GSM8K reward function
In our other examples, we use existing GSM8K reward functions provided by @willccbb, which are popular and have proven to be quite effective:
- correctness_reward_func - Reward answers that exactly match the tags.
- int_reward_func - Encourage answers for integers only.
- soft_format_reward_func - Check the structure but allow for minor line break mismatches.
- strict_format_reward_func - Make sure the response structure matches the prompt, including line breaks.
- xmlcount_reward_func - Ensure that each XML tag appears only once in the response.
🧮 Using vLLM
You can now use vLLM directly in your fine-tuning stack, which leads to higher throughput and allows you to fine-tune and reason about the model at the same time! Dynamic 4bit quantization of the Llama 3.2 3B Instruct using Unsloth on a 1x A100 40GB is expected to reach ~4000 tokens /sec. On a 16GB Tesla T4 (free Colab GPU) you can reach 300 tokens / sec.
We've also magically eliminated the need for simultaneous loading of vLLM The double memory usage when loading Unsloth and Unsloth saves about 5GB for Llama 3.1 8B and 3GB for Llama 3.2 3B. Unsloth could have fine-tuned the Llama 3.3 70B Instruct in 1x 48GB GPUs, where the weights of the Llama 3.3 70B take up 40GB of VRAM. if we don't eliminate double memory usage, then loading both Unsloth and vLLM would require >= 80GB of VRAM.
But with Unsloth, you can still fine-tune and enjoy the benefits of fast inference simultaneously in one package with less than 48GB of VRAM! To use fast inference, first install vllm and use the fast_inference
Instantiate Unsloth:
make a copy of
pip install unsloth vllm
from unsloth import FastLanguageModel
model, tokenizer = FastLanguageModel.from_pretrained(
model_name = "unsloth/Llama-3.2-3B-Instruct",
fast_inference = True,
)
model.fast_generate(["Hello!"])
✅ GRPO Requirements Guide
When you use Unsloth for GRPO, we have intelligently reduced VRAM usage by over 90% with a variety of tricks compared to the standard implementation using Flash Attention 2! For example, at a context length of 20K and generating 8 responses per cue, Unsloth for Llama 3.1 8B only uses 54.3GB of VRAM, while the standard implementation requires 510.8GB (Unsloth reduced by 90%)The
- GRPO's QLoRA 4-bit GPU VRAM RequirementsThe general rule is that the model parameter = the amount of VRAM you will need (you can use less VRAM, but that's just to be on the safe side).
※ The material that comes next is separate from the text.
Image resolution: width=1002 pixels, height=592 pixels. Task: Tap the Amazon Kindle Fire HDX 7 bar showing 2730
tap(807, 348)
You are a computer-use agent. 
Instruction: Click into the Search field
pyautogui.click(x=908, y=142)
The longer you set the context length, the more VRAM you will need. loRA 16-bit will use at least 4 times more VRAM.
- Our new memory-efficient linear cores for GRPO reduce memory usage by a factor of 8 or more. This saves 68.5GB of memory, while the
torch.compile
of help actually faster! - We utilized the intelligent Unsloth gradient checkpoint algorithm we released a while back. It intelligently offloads intermediate activations to system RAM asynchronously while being only 1% slower. this saves 52GB of memory.
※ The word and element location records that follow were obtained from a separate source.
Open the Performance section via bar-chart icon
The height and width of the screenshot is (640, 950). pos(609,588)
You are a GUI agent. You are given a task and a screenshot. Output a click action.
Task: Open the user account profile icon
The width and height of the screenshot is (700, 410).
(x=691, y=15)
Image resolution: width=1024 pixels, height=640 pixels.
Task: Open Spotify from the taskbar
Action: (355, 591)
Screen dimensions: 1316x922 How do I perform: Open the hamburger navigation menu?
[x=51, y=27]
- Unlike the implementations in other packages, Unsloth also uses the same GPU / CUDA memory space as the underlying inference engine (vLLM). This saves 16GB of memory.
norm | Unsloth | Standard + FA2 |
---|---|---|
Training Memory Cost (GB) | 42GB | 414GB |
GRPO Memory Cost (GB) | 9.8GB | 78.3GB |
Reasoning Costs (GB) | 0GB | 16GB |
20K context length reasoning KV cache (GB) | 2.5GB | 2.5GB |
Total memory usage | 54.33GB (decrease 90%) | 510.8GB |
In a typical standard GRPO implementation, you need to create 2 logits of size (8, 20K) to calculate the GRPO loss. This takes up 2 * 2 字节 * 8 (生成数量) * 20K (上下文长度) * 128256 (词汇表大小) = 78.3GB
The
Unsloth saves 8x memory usage for long context GRPOs, so for a 20K context length, we only need an additional 9.8GB of VRAM!
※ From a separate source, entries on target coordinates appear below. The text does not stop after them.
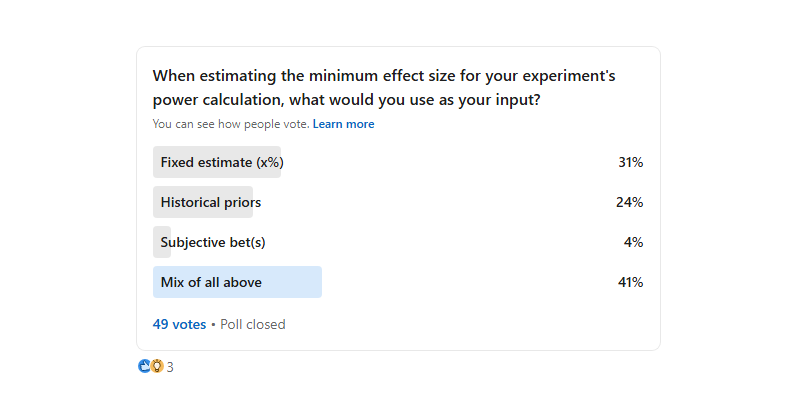Open the reactions count showing 3

(x=170, y=367)
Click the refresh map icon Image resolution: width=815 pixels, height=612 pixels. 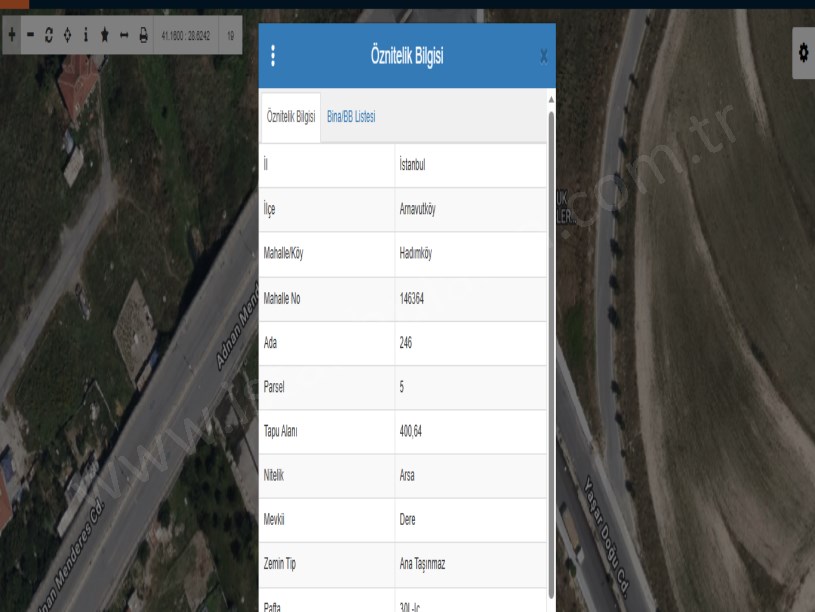(x=49, y=35)

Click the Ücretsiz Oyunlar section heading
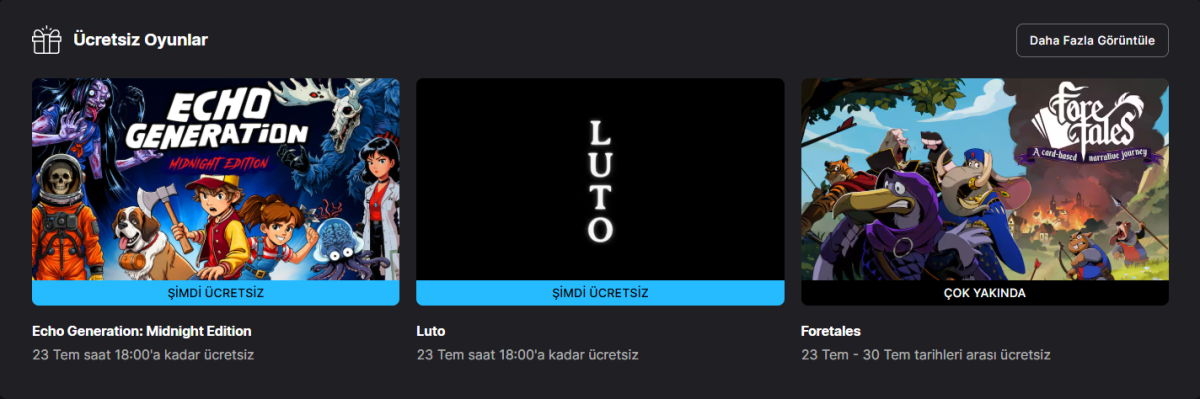[x=140, y=40]
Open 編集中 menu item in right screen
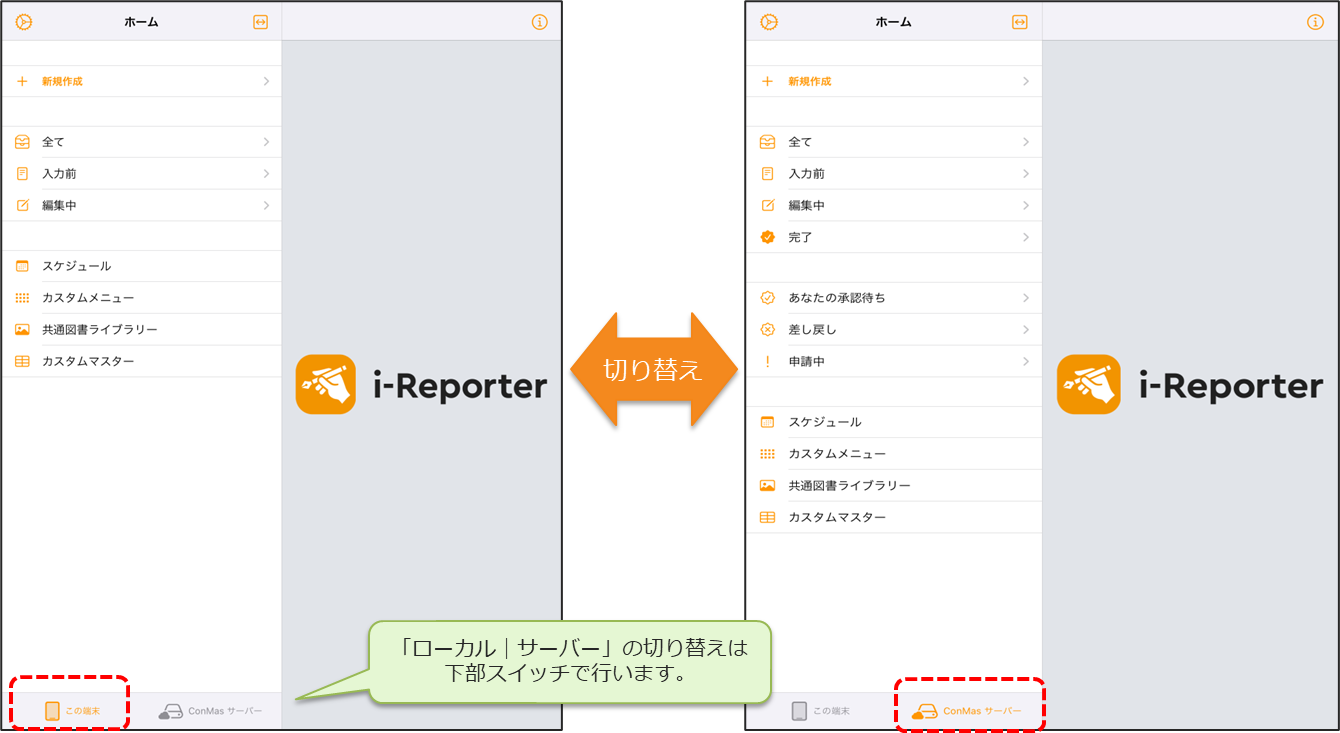Screen dimensions: 1340x733 (806, 205)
We also need to process the KV cache in 16bit format.Llama 3.1 8B has 32 layers and the size of both K and V is 1024.So the memory usage for a 20K context length = 2 * 2 字节 * 32 层 * 20K 上下文长度 * 1024 = 每个批次 2.5GB
. We would set the batch size of vLLM to 8, but to save VRAM we leave it at 1 in our calculations. otherwise you would need 20GB for the KV cache.